**Instructions for the task:** In the data below, the copy begins at the line containing "Choose rating 6 for Washing dishes" and runs through the last line; repeat those lines exactly, minus the pictures.

----------------------------------------

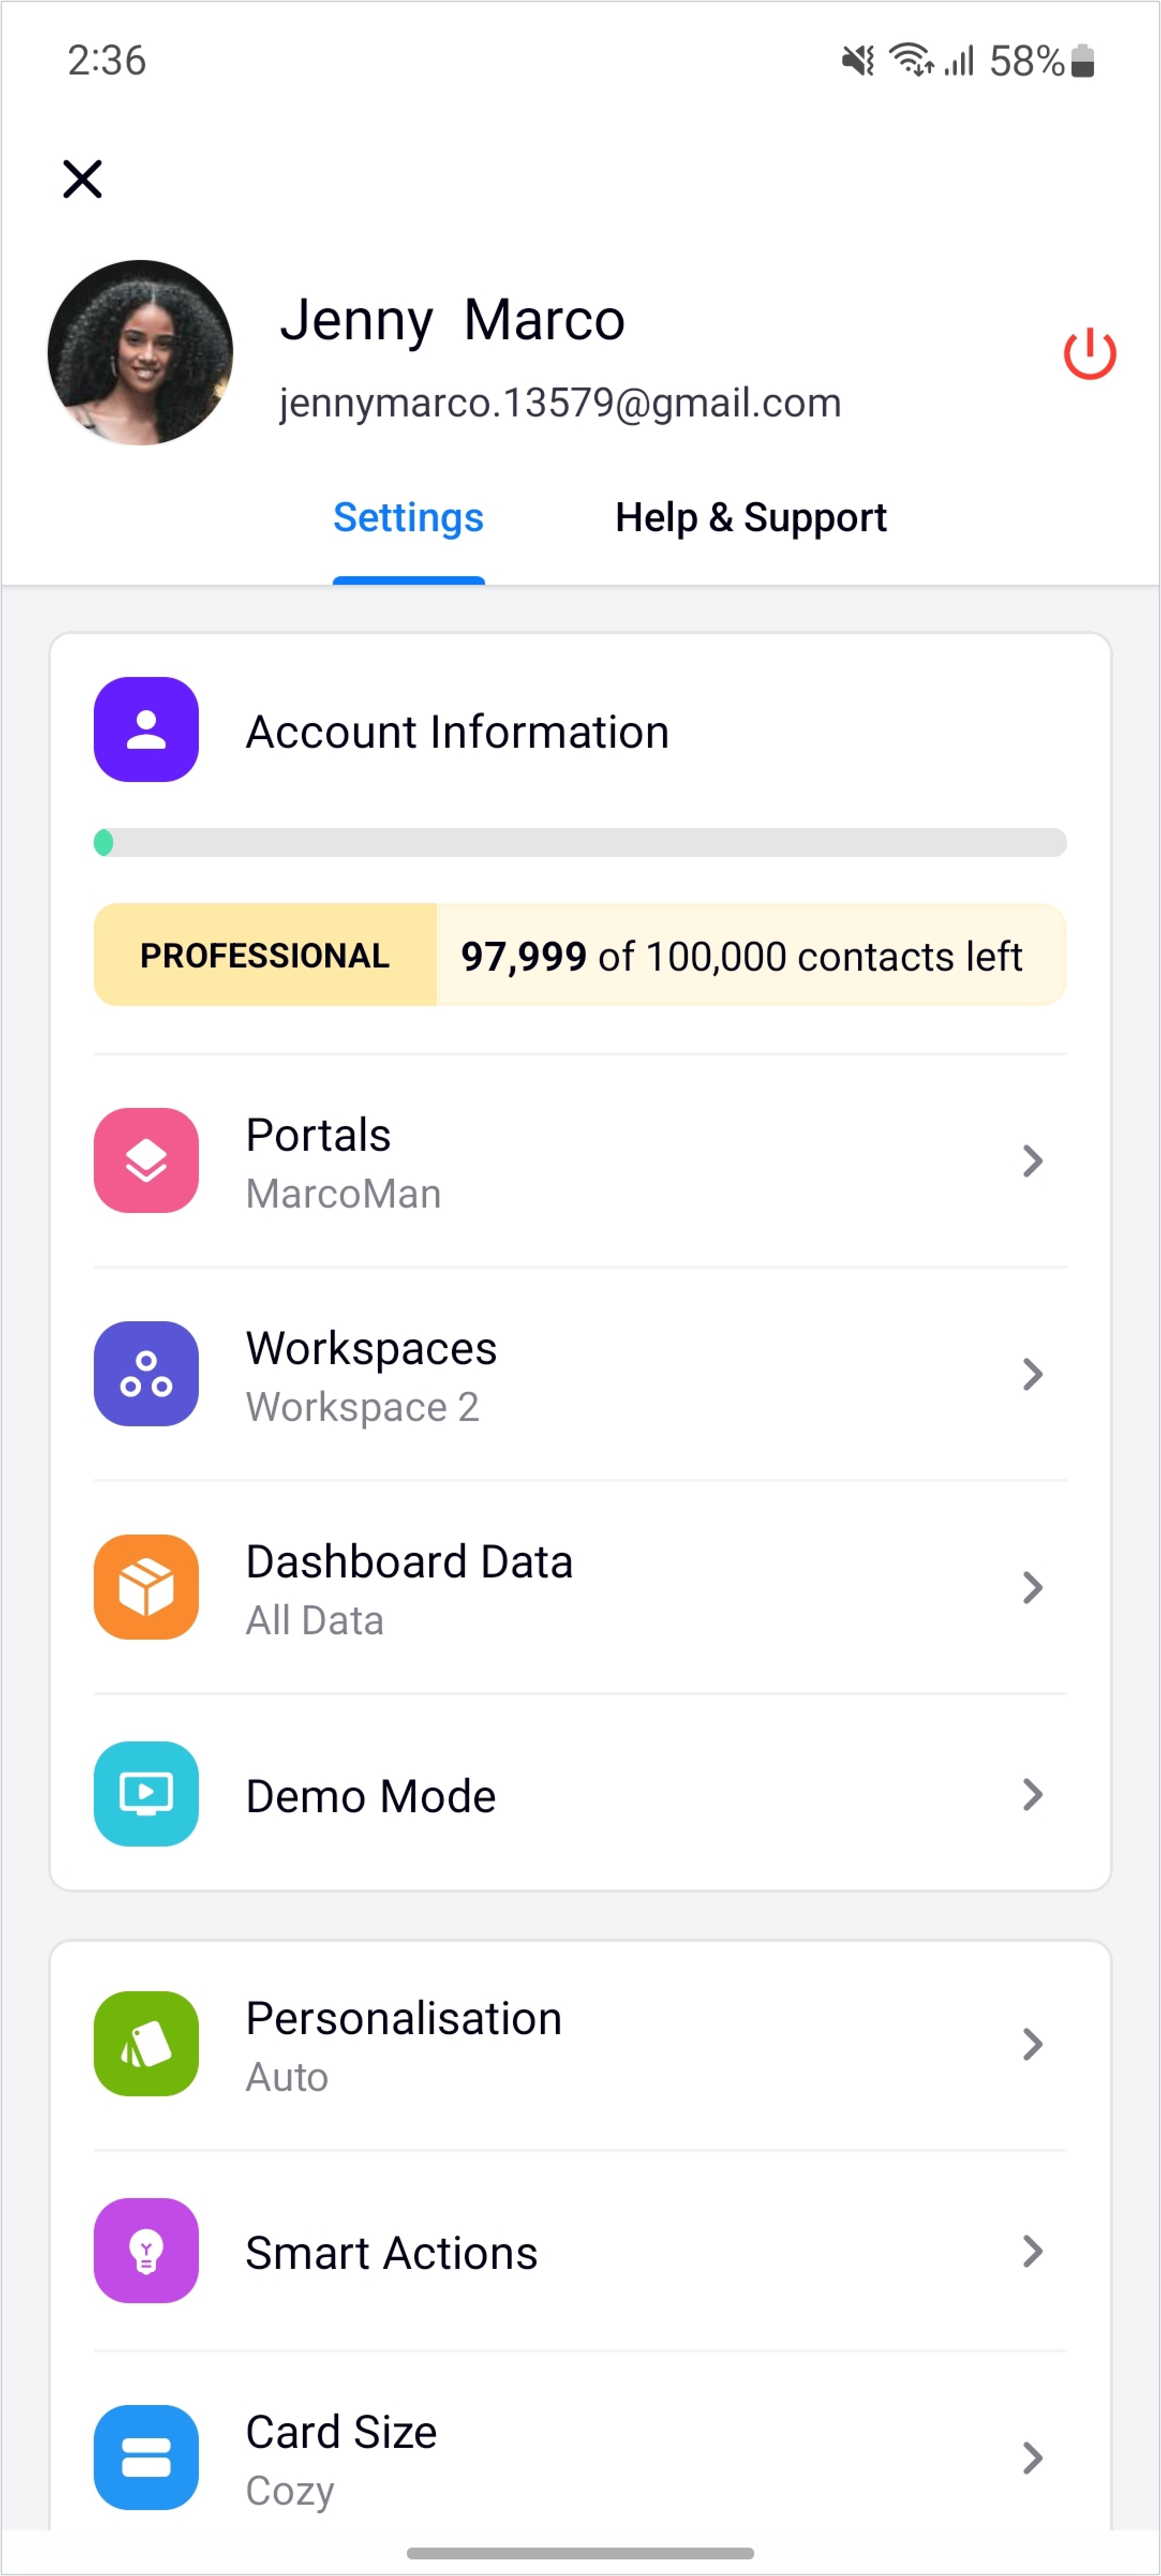The image size is (1161, 2576).
Task: Open Demo Mode via its chevron
Action: click(1033, 1794)
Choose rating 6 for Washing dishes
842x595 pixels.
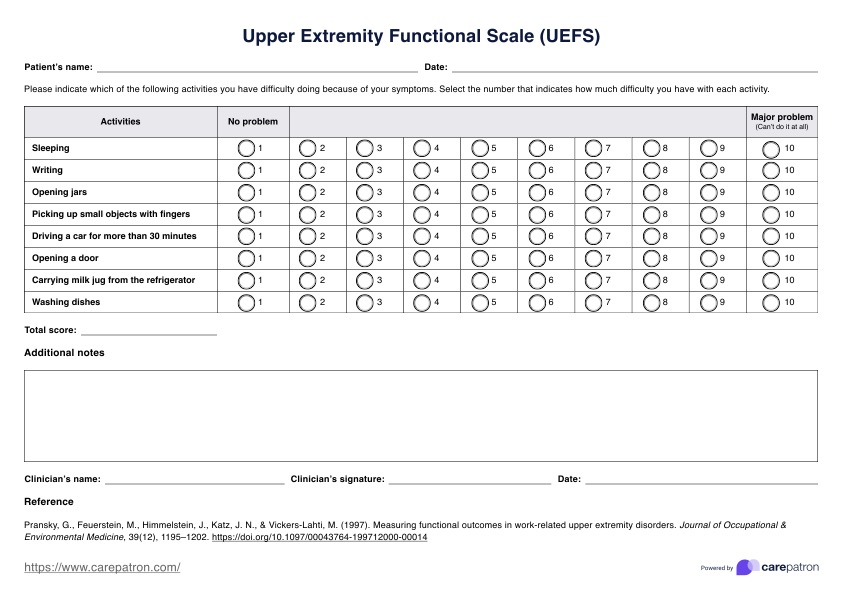[x=537, y=302]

----------------------------------------

**Problem solution:**
Choose rating 6 for Washing dishes
842x595 pixels.
[x=537, y=302]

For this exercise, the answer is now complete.